Ad aprire il concerto è Lucio Corsi, giovane cantautore grossetano che con Bestiario musicale ha riscosso molto successo: tra una leggerezza fanciullesca e paesaggi favolosi ci racconta realtà più profonde che spesso diamo per scontate. A Firenze ha inoltre presentato suoi nuovi pezzi, come Blu, dove racconta, in chiave simbolica, del mare che si accorge di essere bello e non capisce perché non possa prendere il posto del cielo.

Le luci si spengono ma il pubblico appare illuminarsi e scaldare tutta l’atmosfera fra sorrisi e urla di non continenza.

L’apertura del live è completamente strumentale.

Quando però Brunori sale sul palco, l’OBIHall viene avvolto da una nuova atmosfera: «Benvenuti a casa Brunori!», è così che il protagonista della serata accoglie il suo pubblico.

Le canzoni, che si alternano tra nuove e vecchie, sono tutte sostenute da miriadi di voci, tant’è che a tratti quella del cantante sembra scomparire e confondersi tra le altre.

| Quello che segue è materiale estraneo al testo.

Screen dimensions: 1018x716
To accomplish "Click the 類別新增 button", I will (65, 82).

Nonostante per tutte e due le ore la musica continui quasi ininterrottamente, Brunori interagisce, fa battute e intrattiene chi è venuto ad ascoltarlo creando un’atmosfera familiare. Addirittura a metà serata invita sul palco un giovane, che aveva gridato di volersi sposare con lui, e con ironia e conquistandosi ancor più la simpatia della gente, inscena una proposta di matrimonio. Il pubblico è felice, sorride e si diverte, nonostante Brunori ironizzando si chieda più volte il motivo di tanta allegria: insomma, le sue canzoni dovrebbero parlare di tristezza!

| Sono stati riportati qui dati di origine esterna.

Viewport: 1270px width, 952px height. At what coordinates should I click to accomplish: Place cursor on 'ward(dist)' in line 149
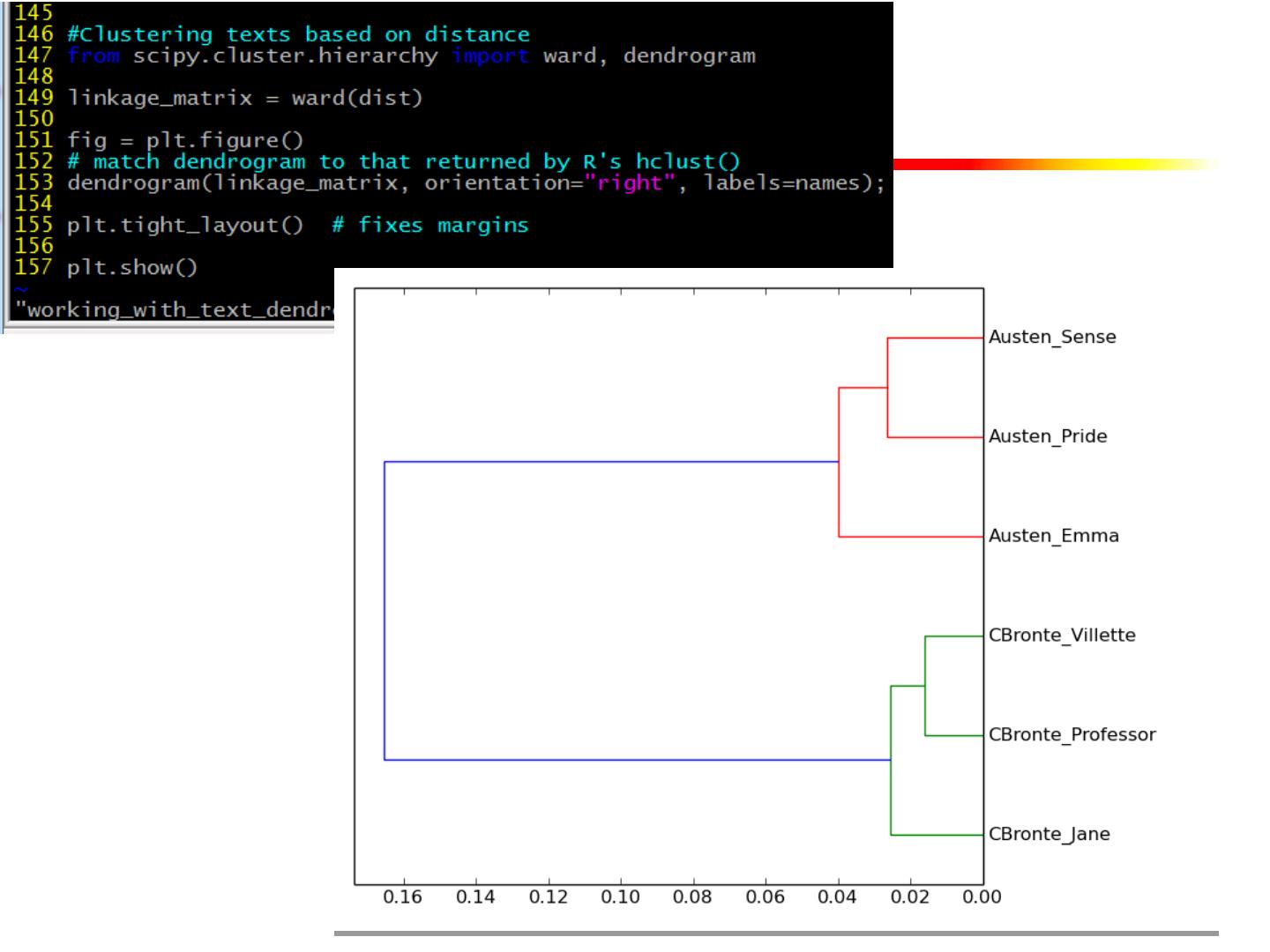357,98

«Ed hai notato che l’uomo nero
Semina anche nel mio cervello
Quando piuttosto che aprire la porta
La chiudo a chiave col chiavistello»

Questo nuovo album non può che rappresentare la nuova rinascita di Brunori, il cantautore decide di lasciare a casa le vecchie passioni finora narrate, la vecchia vita spensierata per portare con sé le sue idee con la consapevolezza che non sarà di certo una canzone a cambiare il mondo.

Si tratta di musica impegnata quella che porta tra le note della sua chitarra, in cui il femminicidio, la politica, il razzismo si intersecano fra loro trasmettendo messaggi importanti a chiunque faccia attenzione.

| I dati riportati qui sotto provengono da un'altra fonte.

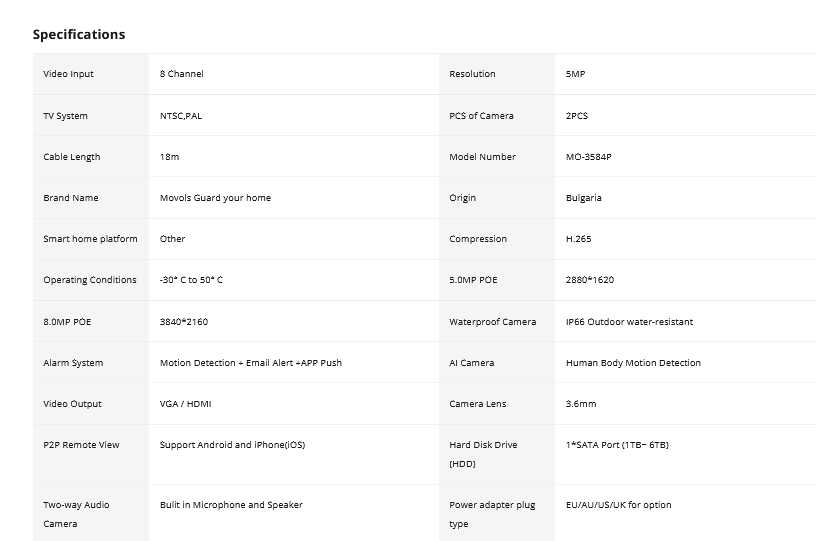
Task: Select the Operating Conditions temperature value
Action: [x=191, y=280]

Perfino la musica si fa più dura e corale, si fa più alta, più urlata, perché certi pensieri, certe emozioni, non puoi esprimerle se non urlandole fuori, quasi cercando di esorcizzare, di liberarti, di sbarazzarti dalla tua paura.

Brunori Sas sono io, sei tu. Brunori riesce ad essere ognuno di noi, parlando di ognuno di noi. Egli non parla di una storia, di una circostanza, lui si sofferma su sentimenti terreni, su parole di incoraggiamento e coraggio «che ti danno la forza di ricominciare, quando senti di crollare».

E improvvisamente, quando perfino le luci modificano il loro calore e tutta l’atmosfera si scalda, Brunori torna a cantare della tristezza che lo caratterizza, delle canzoni spensierate e poco impegnate che parlano di sentimenti così semplici e umani da commuovere qualsiasi ascoltatore.

«Devo solo arrivare 
alla fine del mese 
prendere lo stipendio 
e poi badare alle spese»

È come se riassumesse in pochi, semplici versi la vita di ognuno di noi, raccontandola  e descrivendo attimi importanti che ci rendono simili, facendoci sentire come in una grande famiglia che non può che essere compresa e ascoltata con attenzione.

Così tra sorrisi e testi profondi, che commuovono chi ascolta e chi canta, il concerto si chiude con Secondo me, un pezzo del nuovo album e che forse meglio riassume ciò che il nuovo Brunori Sas ha voluto comunicare:

«Se canti il popolo sarai anche un cantautore
Sarai anche un cantastorie
Ma ogni volta ai tuoi concerti
Non c’è neanche un muratore»

È questo che il cantautore cosentino vuole cambiare.